"...35 per cent of all Maori children are notified to CYF before age 5, compared with 11 per cent of non-Maori children."This is from the 'interim' report by the group led by Paula Rebstock tasked with examining CYF.
Statistics relating to ethnicity are increasingly redundant as more and more New Zealand-born children report (or their parents report) more than 1, 2, or even 3 ethnicities.
The above finding is particularly intriguing because many Maori children who also have Pacific Island, NZ European, Asian, etc parentage will be counted as Maori because of the hierarchical system government uses.
From a Families Commission report 2004:
"...if a person reports more than one ethnic identity they will be counted only once, in the following priority order: Māori, Pacific peoples, Asian, other, European."
(Yes, some reporting systems take account of multiple ethnicities leading to annoying and meaningless totals for the purposes of research, and reliance on self-identification produces Maori as the overriding ethnicity anyway.)
I came across a passage (not on-line) the other day that crystallizes the problem.
The children of a mixed marriage are also usually very readily accepted by their grandparents, both Maori and Pakeha.
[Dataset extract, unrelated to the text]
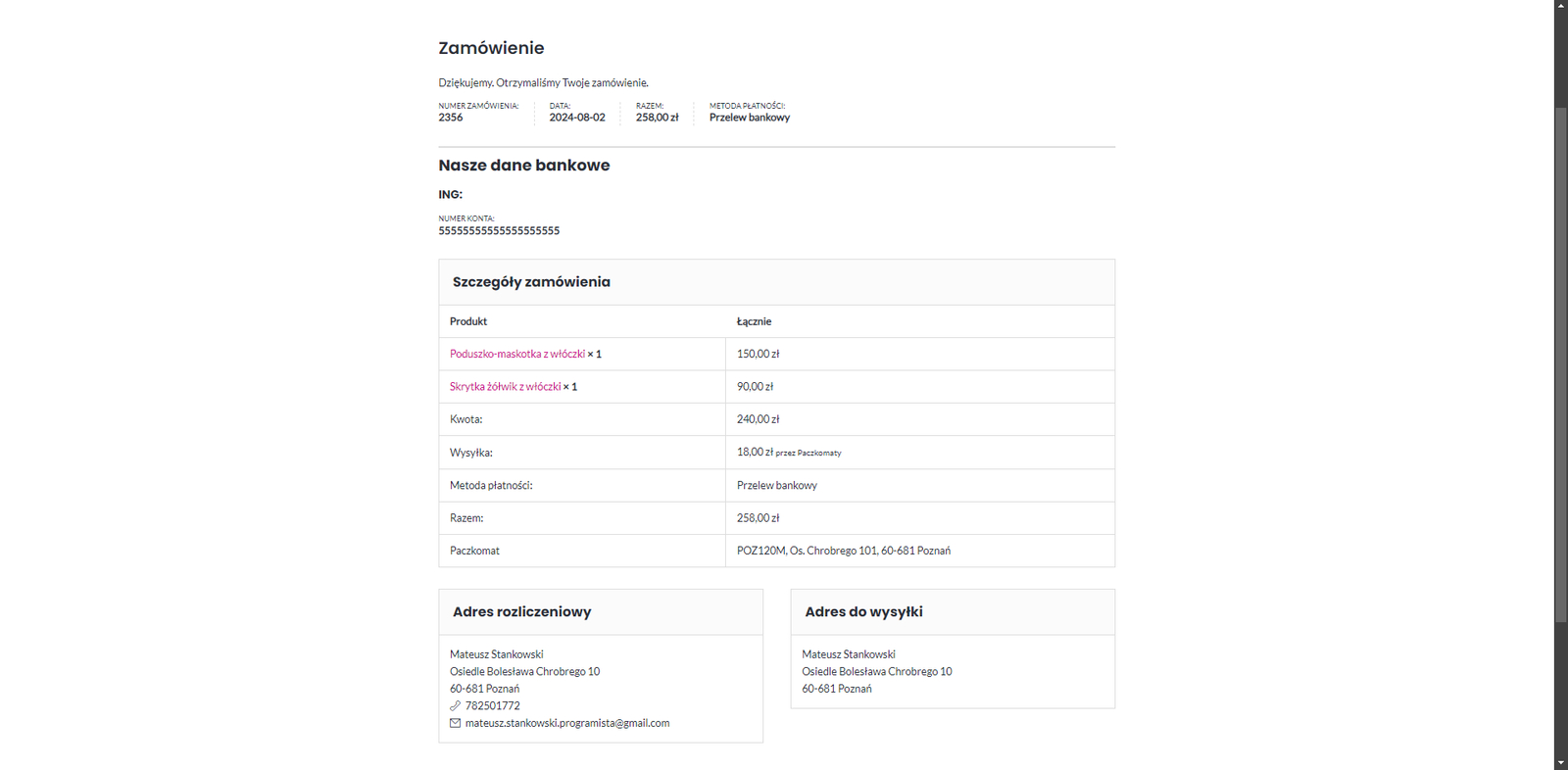Click the Nasze dane bankowe heading
Screen dimensions: 1568x770
[x=524, y=166]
In the wider community such children are nearly always looked on as Maori if their ancestry is at all obvious (the term ‘half-caste’ seems to be used less now than formerly), and their problems are therefore those of the Maori people… Harre 1968
I have been reading up on mixed marriages/partnerships and the rate of partnering between Maori and non-Maori is very high especially when compared to other races in other countries.
Personally I think it's a good thing but when it comes to problems with offspring it has to be said the contributing ethnicity who is not Maori gets of scot free when it comes to the reporting of ethnic contribution.